One reason may be that Usagi is a semi-serious epic set in Japan in the 17th century, populated by anthropomorphized animals. It's easy, at first glance, to dismiss the series as a "funny animal comic" for kids. While the comic is undeniably clever with a strong vein of humor, it's not really a comedy and contains a bit too much drama and death for the playground reader. Adults, much more than kids, will likely appreciate the book's deliberate pacing and storytelling craft -- not to mention such novel touches as the little animal skull that rises above each character who dies (Sakai seems to have an endless variety of these skulls in his artistic arsenal).
Stan Sakai's samurai rabbit Miyamoto Usagi made his first appearance back in 1983, then graduated to his own comic in 1987. Usagi Yojimbo has been published regularly (and independently) ever since, ping-ponging from one publisher to the next, most recently landing at Dark Horse Comics. What's remarkable about that timeline is how many comic fads and characters have exploded and faded out while Usagi trundles faithfully along.
If the casual comics fan or non-comics reader knows Usagi at all, it's most likely from his appearance as a supporting character (and, later, action figure) in the Teenage Mutant Ninja Turtles cartoon from the late '80s and early '90s. The Ninja Turtles famously grew from underground black-and-white cult comic in the '80s to mass-market blockbuster success, with toys, movies, cartoons, and every other kind of merchandise imaginable, then flared out, as all fads must, only to become a fraction of their former glory, stumbling from one hopeful (so-far unsuccessful) makeover to another. During the same timeframe, Usagi Yojimbo has continued unabated, deftly dodging both those commercial heights and inevitable, crushing lows.
Usagi is the Subaru of comics: safe and reliable, sleek but not terribly sexy, and so often taken tragically for granted. As I've worked my way through the paperback collections, I've gone from mildly interested and appreciative to full-on admirer. Comics storytelling this enduring is an admirable feat, nearly impossible to maintain -- and one that deserves recognition.
While mainstream comics have veered from the over-the-top, steroids-and-giant-guns style of the '90s to today's blandly realistic depictions that scream "Soon to be a major motion picture (we hope!)," Sakai has maintained a consistent artistic vision. His work continues to improve, but in a manner whose unassuming deliberateness would be appreciated by the title character. Sakai's style works superbly on the Goldilocks scale: it's never too big or flashy, nor too small and decompressed; it's always just right.
The latest volume, Return of the Black Soul, may not be the ideal introduction, as it continues a storyline begun back in the Eisner-winning Grasscutter. (For that matter, it can be argued that the story really begins back in volume 1, though its unfolding is subtle enough that some of the books can seem interchangeable.) And, yet, this book underlines the strengths of the series as much as any previously published.

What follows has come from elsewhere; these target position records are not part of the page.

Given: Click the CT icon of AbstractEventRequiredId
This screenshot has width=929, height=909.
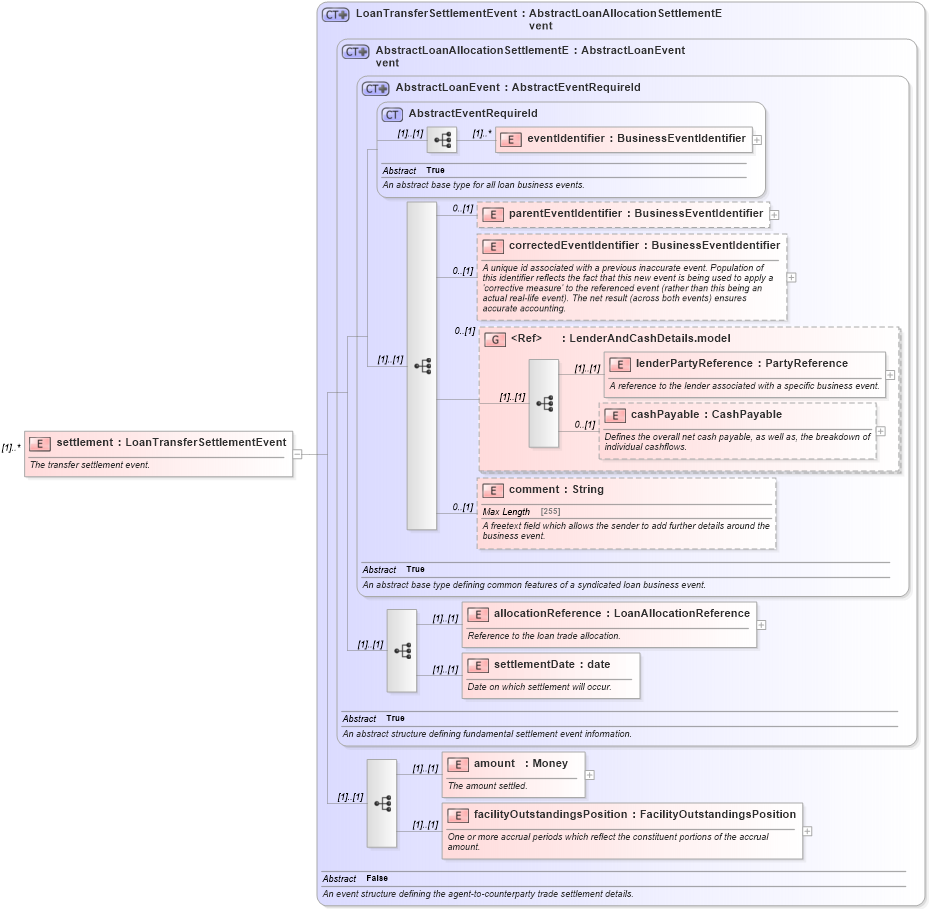Looking at the screenshot, I should (390, 113).
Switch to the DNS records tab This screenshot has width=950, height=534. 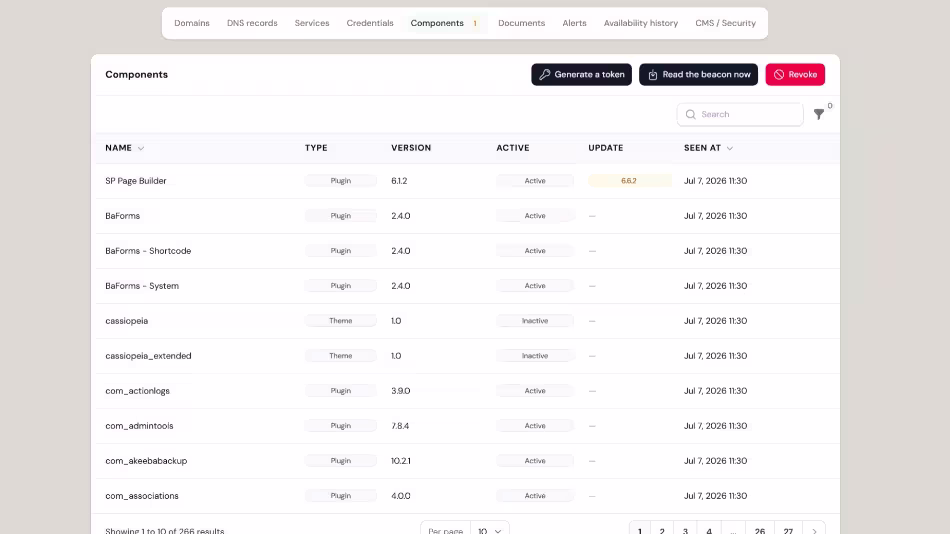(x=252, y=23)
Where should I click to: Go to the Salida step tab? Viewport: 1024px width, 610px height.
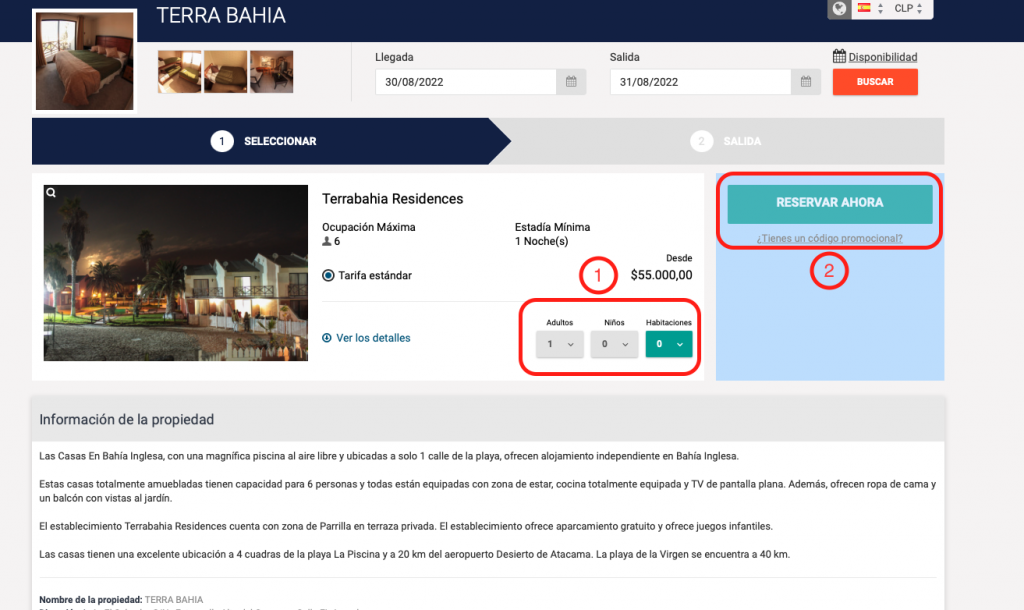(728, 141)
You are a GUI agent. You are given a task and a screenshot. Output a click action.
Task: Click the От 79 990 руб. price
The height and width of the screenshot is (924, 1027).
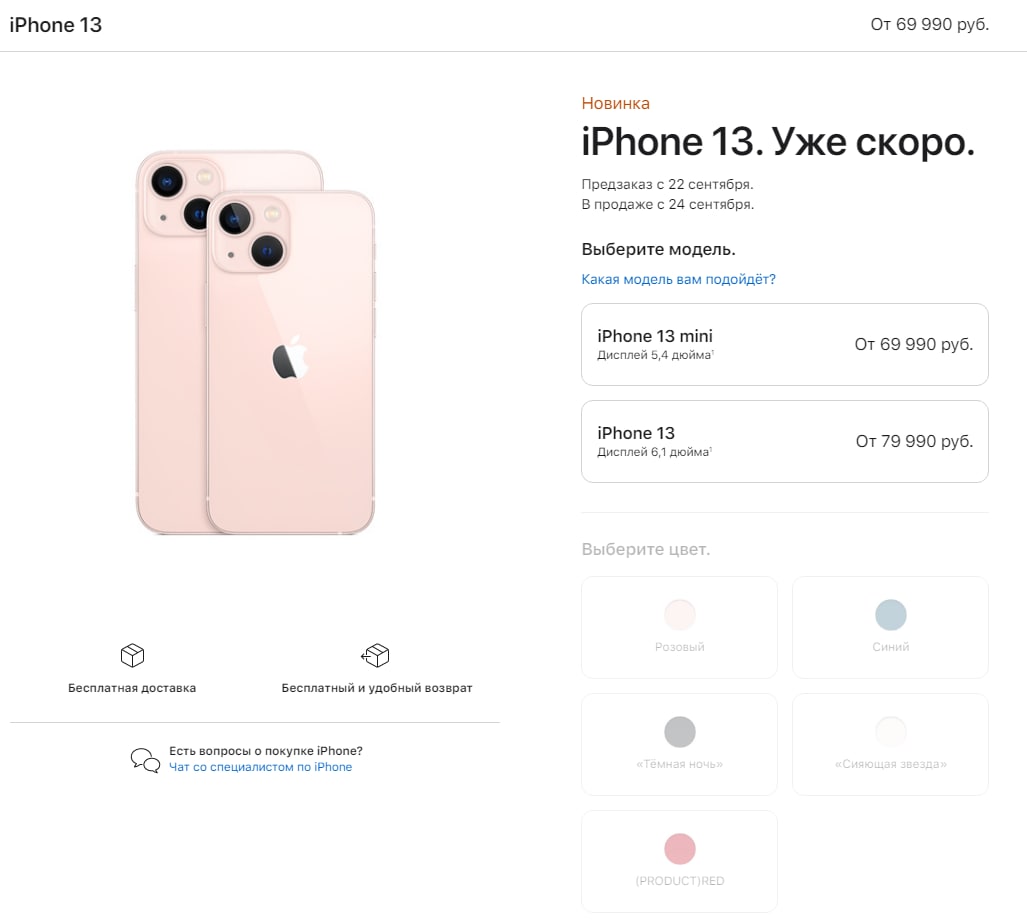coord(914,441)
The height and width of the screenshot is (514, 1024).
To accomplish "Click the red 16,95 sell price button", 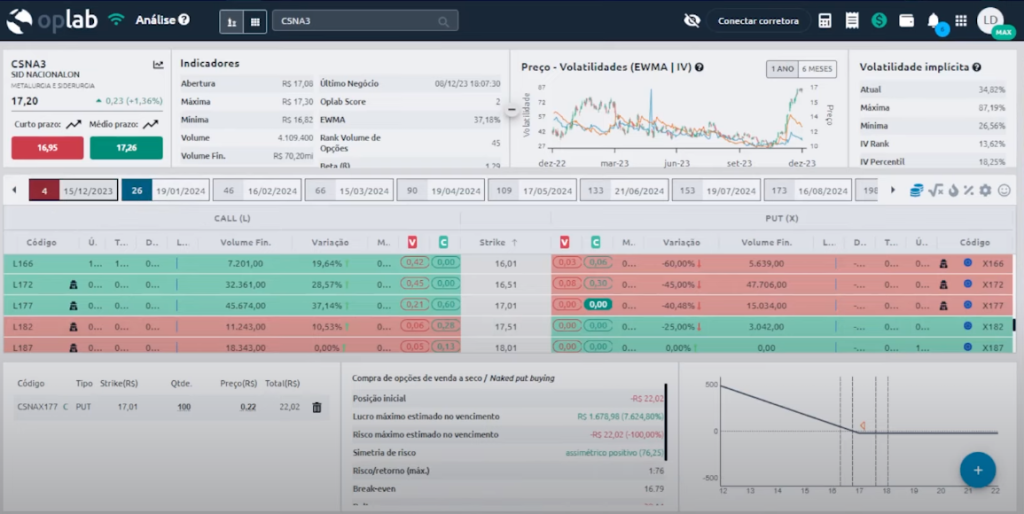I will pos(47,147).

Return of the Black Soul opens with a prologue showing the origin of the demon known as Jei, which is likely to confuse new readers because it takes place prior to volume 12, ending with Jei possessing a monk. (Jei's name is a clever pun -- Jei-san rhyming with Jason, a nod to the Friday the 13th films -- and offers a suggestion that we have by no means seen the last of his evil.) The next chapter flash-forwards to the present, after the demon has passed from the monk into the body of a swordswoman named Inazuma, on whose head has been placed a price so tremendous that every bandit, assassin, and bounty hunter in the land is on her trail.
That includes our hero, Miyamoto Usagi, and a small band of adventurers consisting of trusted allies and new characters whose loyalties are tenuous at best. The story features a number of sword battles -- something of a Stan Sakai specialty, if not an outright signature -- that are handled with his typically skillful line work and strong composition. It is to the artist's significant credit that no two battle scenes feel alike.
Although Grasscutter is more epic and involved, Black Soul is a smaller, more accessible story that displays Sakai's strengths in perfect relief. Sakai does an excellent job of keeping readers informed of each character and his/her role in this ongoing saga, even if a deeper familiarity with the earlier books lends a stronger resonance to their actions. After reading this volume, the longtime fan will look forward to what comes next, while newcomers will find their appetites whetted for more Usagi Yojimbo.